Credit: Marvel Comics

Spider-Gwen #24 (Published by Marvel Comics; Review by Kat Calamia; ‘Rama Rating: 10 out of 10): Spider-Gwen goes from 0 to 60 in a story that embraces all the best elements of the series as Jason Latour and Robbi Rodriguez lead Gwen down a darker path for Marvel Legacy. In this issue, Gwen can no longer escape her responsibilities as she is forced to embrace the Venom symbiote if she wants any chance at defeating it. Latour spins a nice twist to this plot, as Gwen uses her love of music to exploit the Venom symbiote’s weakness to sound. But the old Parker luck clearly is a multiversal constant, as Matt Murdock reminds Gwen who is really in control here, as he tells her of her father’s coma. This is a great way of summing up Gwen’s bottled-up emotions and guilt that have defined her journey as a hero, as they bubble up to the surface and turn her into the monster the city expects her to be.

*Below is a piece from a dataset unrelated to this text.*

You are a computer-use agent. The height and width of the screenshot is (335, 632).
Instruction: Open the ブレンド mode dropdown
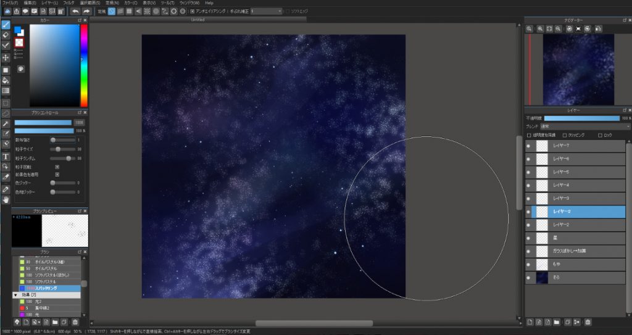point(585,126)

Rodriguez’s pencils perfectly capture all of the emotions Latour seeps through his script. The most powerful scenes being the unmasked Spider Woman moments where Gwen sees everything slowly slip away as the darkness quickly takes over. Spider-Gwen #24 shakes the very foundation of the series in one of the book’s most powerful issues to date - leading into the perfect set-up for "Marvel Legacy"’s Gwenom arc.

Credit: Image Comics

Crosswind #4 (Published by Image Comics; Review by Kat Calamia; ‘Rama Rating: 8 out of 10): Gail Simone continues to weave an intriguing narrative with housewife Juniper Lee and hitman Cason Bennett as they learn more about how to live each other’s lives with their opposing personalities. The story of Crosswind is a slow burn that revels in character moments, where Juniper and Cason finally have the opportunity to directly interact with each other. This interaction changes their directive as they both embrace each other’s diverse lives even further, which is the root of what makes this series so entertaining. Artist Cat Staggs does a great job at showcasing Juniper and Cason’s differing personalities with their body language - expressing Juniper’s timidness through slouching and Cason’s confidence with power poses, such as side-by-side panels of Juniper and Cason lying in bed, where Cason sleeps with his hands crossed towards the back of his head, and Juniper slouches onto the pillow in worry. The most appealing aspect of Crosswind #4 is not only Cason and Juniper navigating each other’s lives, but the main leads learning more about themselves through this experience.